Schongau

"Maria 1.0" ruft dazu auf, dem Synodalen Weg eine neue Richtung und einen neuen Namen zu geben

Nach dem postsynodalen Schreiben von Papst Franziskus müsse es jetzt vor allem um Bekehrung und Neuevangelisierung gehen, findet die Initiative.

Initiative "Maria 1.0" ruft dazu auf, dem Papst zu folgen.
Die Initiative "Maria 1.0" ruft dazu auf, über den deutschen Tellerrand hinauszuschauen und dem Papst zu folgen.

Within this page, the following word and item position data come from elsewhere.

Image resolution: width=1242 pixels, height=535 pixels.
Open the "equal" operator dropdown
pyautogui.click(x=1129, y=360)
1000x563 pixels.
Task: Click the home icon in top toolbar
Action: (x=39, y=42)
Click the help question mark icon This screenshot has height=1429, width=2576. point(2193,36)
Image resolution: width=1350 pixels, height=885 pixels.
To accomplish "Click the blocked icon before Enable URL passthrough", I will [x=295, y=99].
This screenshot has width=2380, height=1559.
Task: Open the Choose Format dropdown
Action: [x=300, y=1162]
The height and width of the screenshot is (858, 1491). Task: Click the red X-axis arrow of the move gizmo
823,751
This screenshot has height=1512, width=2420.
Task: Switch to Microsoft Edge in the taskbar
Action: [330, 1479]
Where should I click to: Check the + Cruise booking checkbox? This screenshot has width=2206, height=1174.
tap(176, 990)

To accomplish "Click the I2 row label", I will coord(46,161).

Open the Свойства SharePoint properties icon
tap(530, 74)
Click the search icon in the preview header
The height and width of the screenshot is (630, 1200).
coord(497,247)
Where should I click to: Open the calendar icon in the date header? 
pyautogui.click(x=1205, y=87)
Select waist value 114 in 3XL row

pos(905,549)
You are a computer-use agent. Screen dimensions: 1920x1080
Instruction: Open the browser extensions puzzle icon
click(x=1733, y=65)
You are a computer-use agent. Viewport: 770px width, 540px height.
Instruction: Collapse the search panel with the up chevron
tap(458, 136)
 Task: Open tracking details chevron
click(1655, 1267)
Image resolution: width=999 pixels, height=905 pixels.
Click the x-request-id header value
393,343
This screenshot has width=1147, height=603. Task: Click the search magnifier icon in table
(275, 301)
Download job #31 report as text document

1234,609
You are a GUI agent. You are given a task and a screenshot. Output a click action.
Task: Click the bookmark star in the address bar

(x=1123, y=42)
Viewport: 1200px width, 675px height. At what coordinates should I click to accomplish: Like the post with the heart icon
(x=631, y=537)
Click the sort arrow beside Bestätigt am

Dessen nachsynodales Schreiben zur Amazonas Synode müsse Konsequenzen für die Richtung des Synodalen Weges in Deutschland haben. Foto: Vincenzo Pinto (AFP/AP)

Die Initiative "Maria 1.0" hat dazu aufgerufen, dem Synodalen Weg der katholischen Kirche in Deutschland eine neue Richtung und einen neuen Namen zu geben. "Bekehrung unserer selbst und neue Ausrichtung auf Gott und Neuevangelisierung sind die Ziele, die jetzt anstehen", heißt es in einer Pressemitteilung der Initiative.  Mit Nachdruck ruft "Maria 1.0" dazu auf, dem Papst zu folgen: "Wir bitten  mit aller Dringlichkeit: Folgen wir dem Papst!" 

Die Initiative schlägt zudem vor, dem Synodalen Weg einen neuen, richtungsweisenden Namen zu geben und ihn zum Beispiel in „Weg der Bekehrung und Neuevangelisierung“ umzubenennen. "Lasst uns gemeinsam entwickeln, wie wir alle den Weg der Bekehrung und Hinwendung zu Gott gehen können", heißt es in der Presseerklärung weiter.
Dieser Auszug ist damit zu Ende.